What I quickly noticed was, for many generated images, the AI model spit out a mars rover that had cutes eyes with a binocular-like frame. Where did this come from? Well, no doubt, the AI model had been trained on content that used images from the movie Wall-E. Certainly it was statistically likely to use Wall-E, because the animated character was itself a type of rover with wheels. And of course both deal with the theme of technology and outer space.
So to get back to the question of the responsibility of those persons writing prompts — could I have made my mars rover look even more like wall-E by carefully crafting my prompts? Well, in a word, yes. In fact, I rejected many “rovers” that came out looking far too wall-E-like to avoid just such a scenario.

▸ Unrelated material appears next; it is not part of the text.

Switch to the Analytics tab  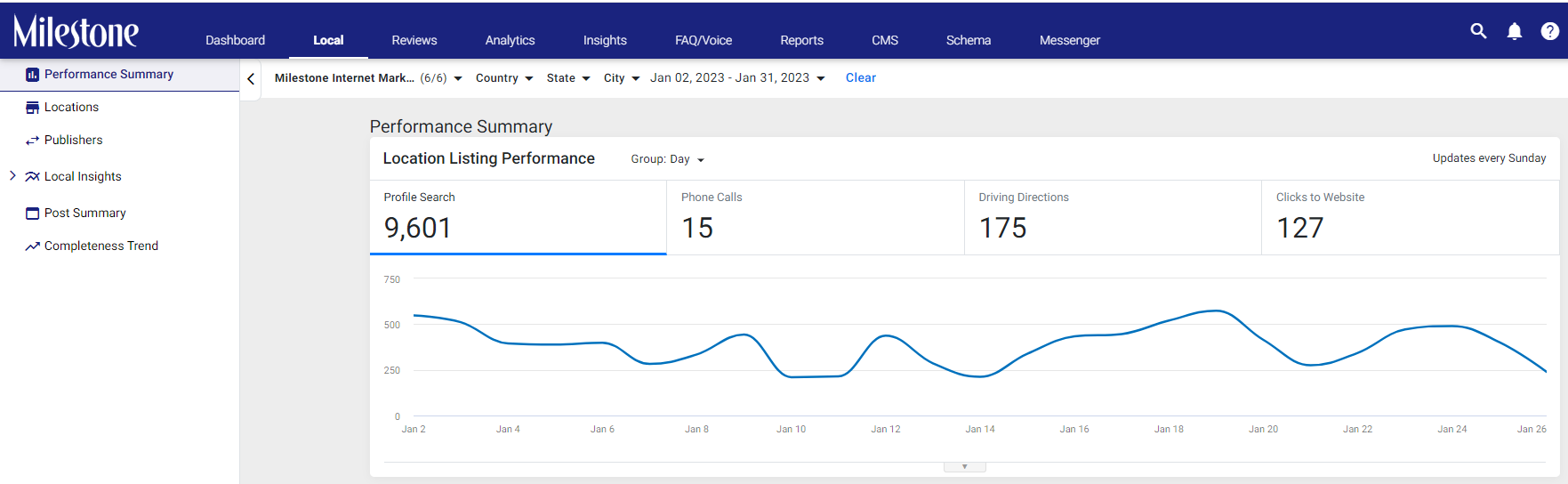(x=510, y=40)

Again, we agree that the machine has no free will, but in some non-philosophical sense, human beings do have free will and can make the choice to actively plagiarize. To wit, one could carefully write prompts until one gets material that looks close to infringing copyright.
And now you might ask me, after I just argued that the network models go from the specific to the general, are you now reversing yourself by saying that indeed plagiarism is possible by using these models? Let me clarify with an example.
If you take an image model that has been trained only on countless images of Disney’s Donald Duck — say from various movies and cartoons — if you then ask the model to make you a “duck swimming on a pond”, you cannot in the least expect it to produce a natural, brown mallard duck with a green head. However, if the model were trained on real living wild ducks as well as cartoons and drawings and animations, then your prompt might very well work as you expect. However, on such an image model that were trained on all things, if indeed you asked for a “duck swimming on a pond, in the style of Disney”, the likelihood of receiving back Donald Duck is statistically probable. If you ask for a “cartoon duck standing upright in a cute little sailor suit, in the style of Disney”, then it’s overwhelmingly likely you will get a version — albeit, a never been seen version — of the Disney character Donald Duck. Why? It is because the words in the prompt dictate the features of the drawing. The prompts are telling the image model to return something very specific. Will the image model spit out an identical copy of Donald Duck from some cartoon or still frame of a movie? Absolutely not. But it would look close enough that if you decided to print up t-shirts with that image and sell them on Ebay, someone is likely coming after you.
So the gist of the argument is, the LLMs are not inherently copyright infringing. However, using very detailed and highly specific prompts, one could craft an essay or an image that would easily qualify as infringement. But this is the exact same circumstance as humans. Humans are not inherently copyright infringing, but they can remember exact instances of things they have seen and reproduce them. So the LLMs are not guilty by default.
In some ways the argument is much like the argument conservatives use when they say “guns don’t kill people, people kill people”. Obviously this is true. But still one might say that if there were no guns around, then there’s no chance someone gets killed by a gun.
I would say, in their lawsuit, the New York Times doesn’t want any guns around.
But let me tell you something. AI is coming. There is no stopping it.